Recorded data:
—————
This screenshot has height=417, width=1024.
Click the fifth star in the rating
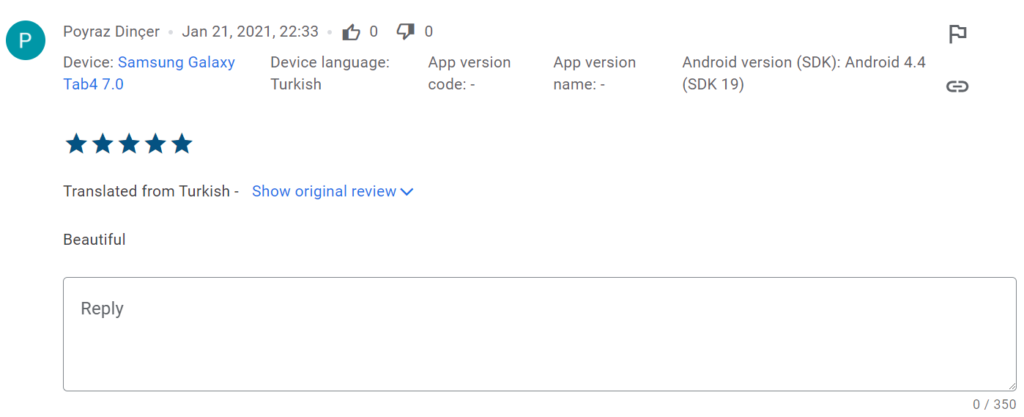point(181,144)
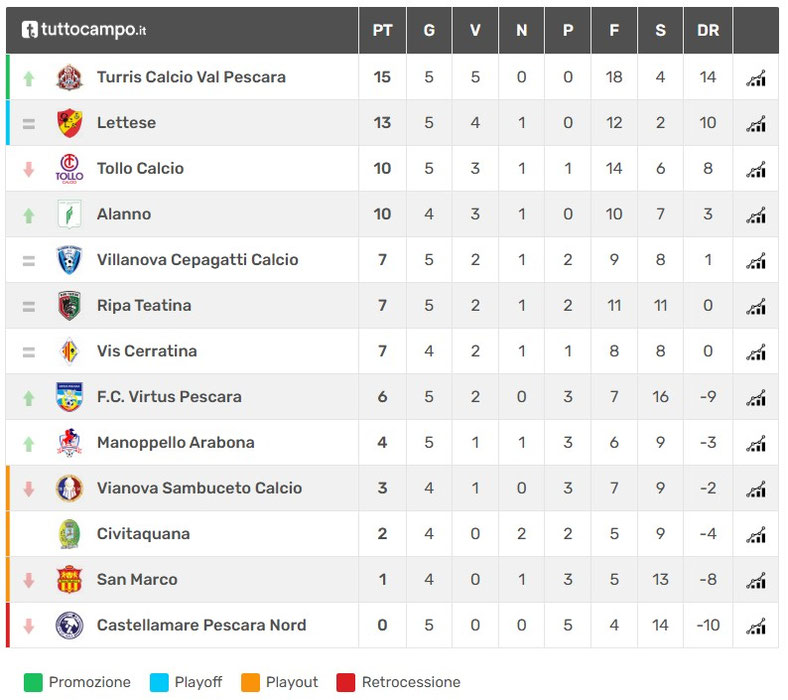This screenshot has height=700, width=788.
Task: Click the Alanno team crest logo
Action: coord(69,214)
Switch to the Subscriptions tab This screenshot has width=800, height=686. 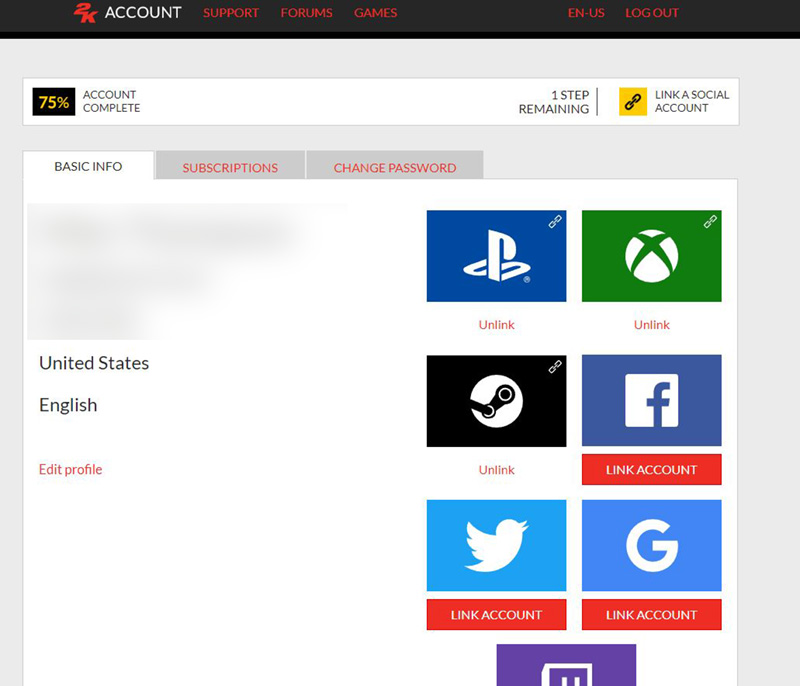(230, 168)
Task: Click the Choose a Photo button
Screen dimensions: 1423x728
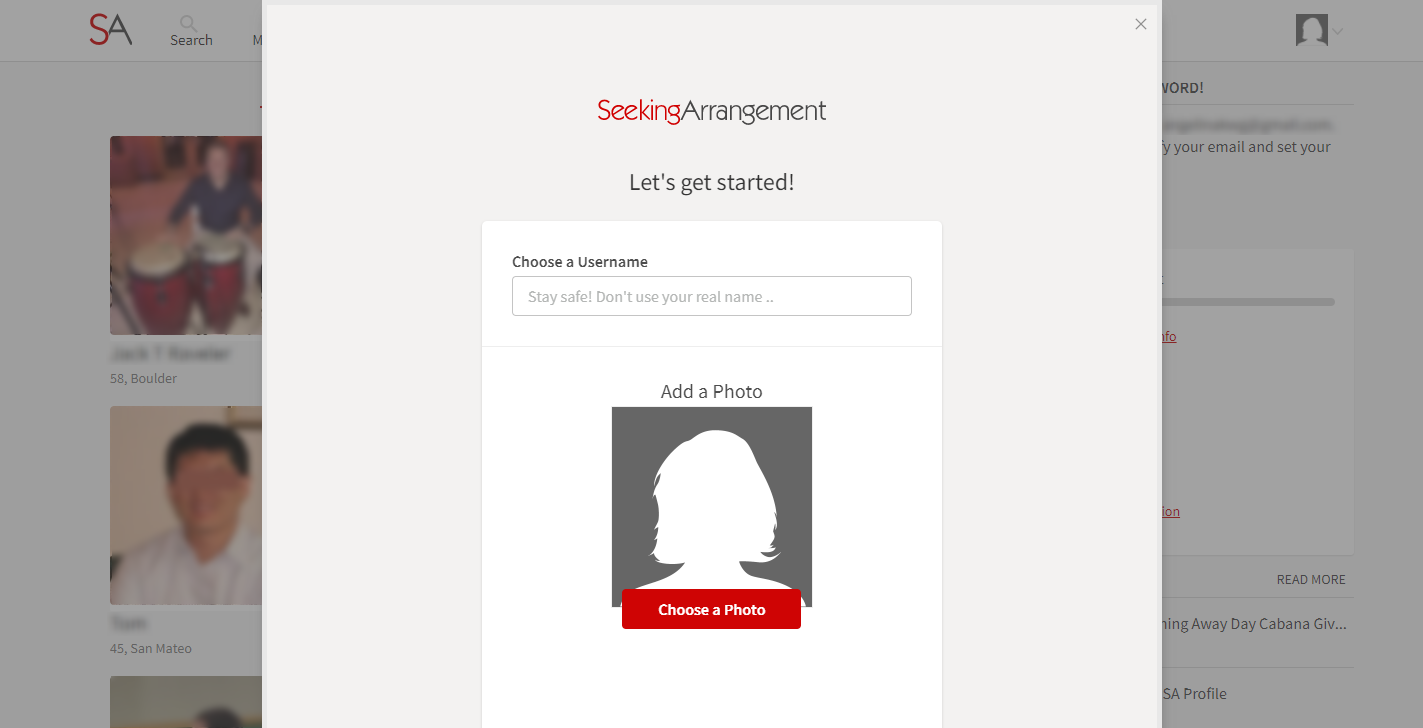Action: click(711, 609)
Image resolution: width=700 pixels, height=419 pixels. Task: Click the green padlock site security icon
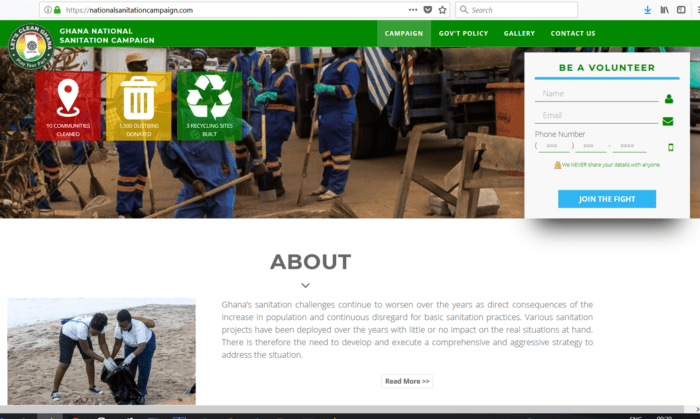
—————
Task directions: Make an exact copy of only those lines that run from the line with "Task: Click the Choose a Photo button" through the end of the records, excluding pictures.

Response to this task:
Task: Click the Choose a Photo button
Screen dimensions: 1423x728
Action: click(711, 609)
Image resolution: width=700 pixels, height=419 pixels. Task: Click the green padlock site security icon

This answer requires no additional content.